• BRANO SCELTO:
******************************

DL36 intervista a Valentina Aprea
articoli correlati
Il Decreto 36 è in dirittura d’arrivo. La discussione in Senato si è conclusa e il testo, modificato in più parti da numerosi emendamenti, è arrivato alla Camera. L’iter di conversione in legge si concluderà entro il 29 giugno. La discussione sui contenuti – se prevalgono le luci o le ombre, se e su quali temi si tratta di un’occasione perduta o viceversa di un provvedimento capace di migliorare non solo la qualità professionale ma anche l’attrattività del lavoro nella scuola per i migliori laureati – si dovrà discutere di sicuro ancora a lungo, anche fuori dalle aule parlamentari. Questa intervista alla senatrice Valentina Aprea, realizzata il 20 giugno quando su alcuni punti non si era ancora approdati a soluzioni definitive, è comunque un contributo molto utile per un approfondimento della questione. La senatrice Valentina Aprea è componente autorevole della Commissione Cultura del Senato e responsabile scuola di Forza Italia, è stata anni fa promotrice di un disegno di legge che, tra l’altro, delineava una riforma dello stato giuridico degli insegnanti, proposta che fu approvata alla Camera anche da altre forze politiche, tra cui il PD, e che poi fu lasciata cadere al Senato. Ringraziamo la senatrice per la disponibilità a rispondere alle nostre domande.
D. Molti si aspettavano che il Decreto, in quanto attuativo di un programma PNRR che fa riferimento anche al superamento di una progressione retributiva basata solo sull’anzianità di servizio, aprisse la strada a una nuova carriera docente capace di riconoscere sia le differenza di qualità e impegno professionale dei docenti che l’articolazione delle funzioni e dei profili necessari all’ attuazione dell’autonomia. Che bilancio si può fare della discussione parlamentare in proposito, e delle soluzioni che si prefigurano?

******************************

• DATI FORNITI:

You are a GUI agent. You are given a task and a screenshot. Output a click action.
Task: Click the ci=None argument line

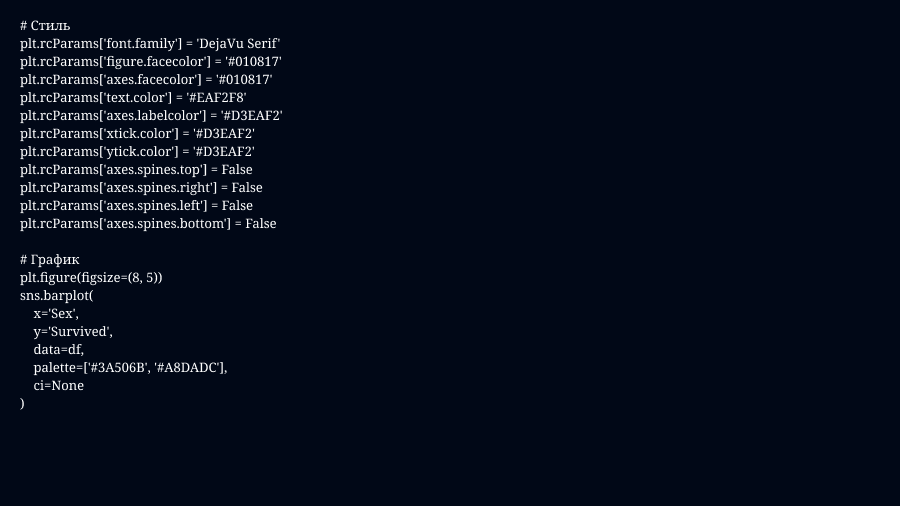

******************************

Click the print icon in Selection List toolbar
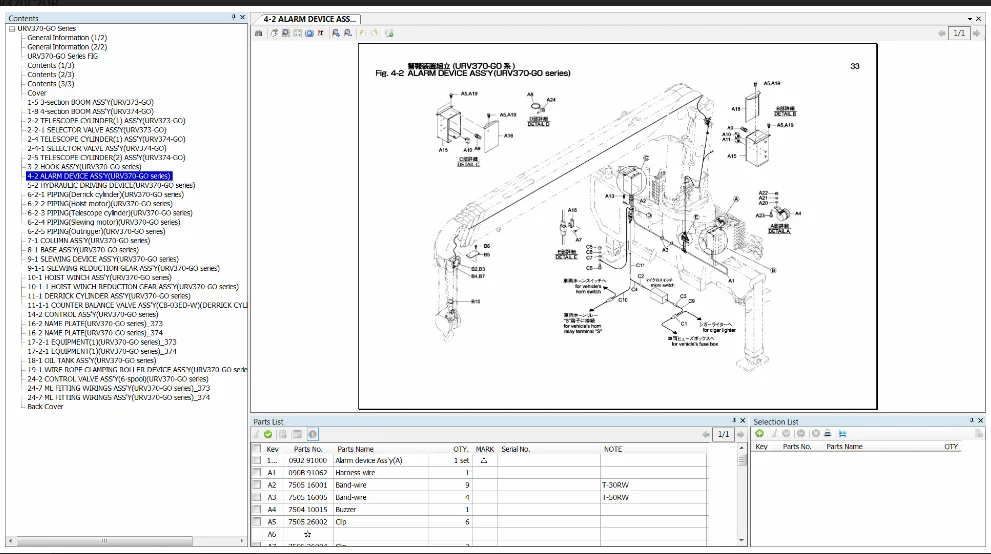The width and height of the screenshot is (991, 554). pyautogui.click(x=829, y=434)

******************************

• CONSEGNA 1: Secondo l'intervista sul Decreto 36, entro quale data si concluderà l'iter di conversione in legge?
• CONSEGNA 2: Prosegui l'intervista sul Decreto 36, scrivendo ciò che viene dopo l'ultima domanda riportata.

• ESITO DEL COMPITO 1: Entro il 29 giugno.

• ESITO DEL COMPITO 2:
R. Nella sua versione originaria il Decreto in verità non presentava aperture in questa direzione. Il ministro Bianchi, che pure si era più volte pronunciato in questo senso, ha sostenuto in modo assai determinato che l’impegno che ci chiede il PNRR riguarda solo la soluzione dei problemi relativi al reclutamento e un forte investimento sulla formazione, sia iniziale che continua, degli insegnanti. In effetti la prevista incentivazione alla formazione continua è solo un una tantum, in quanto tale senza impatti sulla carriera. Gli emendamenti presentati da diversi partiti, per lo più del centrodestra, che ipotizzavano una carriera docente strutturata su più livelli, non sono stati recepiti, e anche il tentativo che mi ha visto partecipe di far diventare l’incentivo un dispositivo di passaggio anticipato alla posizione stipendiale successiva, che certo non prefigurerebbe di per sé un’altra carriera ma potrebbe essere un passo avanti, ha incontrato non pochi ostacoli. E’ una vecchia storia, sappiamo tutti da dove vengono le contrarietà che da anni impediscono ogni evoluzione positiva in questa direzione, sebbene sia certo che anche per l’assenza di progressioni di carriera diverse dai meccanismi automatici e uguali per tutti dell’anzianità la professione docente ha perso molta della sua capacità di attrazione per chi, in una professione, vuole anche crescere in competenza, responsabilità, retribuzione. Un parere negativo, questa volta, sembra essere venuto anche dal ministero dell’economia. Da parte mia ho cercato almeno, e ci sono riuscita, di includere tra le finalità della Scuola di Alta Formazione, oltre alla priorità della formazione sulle nuove tecnologie e sul loro utilizzo nella didattica, il digitale, il Coding, il superamento della lezione frontale eccetera, (il profilo professionale dei docenti della secondaria cui fanno riferimento le linee ministeriali va superato, è in gran parte roba del secolo scorso), anche percorsi formativi indirizzati alla qualificazione per funzioni di staff, di coordinamento didattico, di progettazione, di leadership condivisa. Sono competenze strategiche per l’autonomia scolastica ed è decisivo che siano di esplicito e stringente riferimento anche per la formazione universitaria, le prove di concorso, l’anno di prova, tutto il percorso di formazione, reclutamento, sviluppo delle competenze attraverso la formazione continua. Ma certo, ancora una volta, si tratta di un’occasione perduta.
D. Anche sulla parte più valida del Decreto, quella sulla formazione iniziale abilitante, ci sono stati tanti emendamenti. Quali erano i problemi e come li avete risolti ?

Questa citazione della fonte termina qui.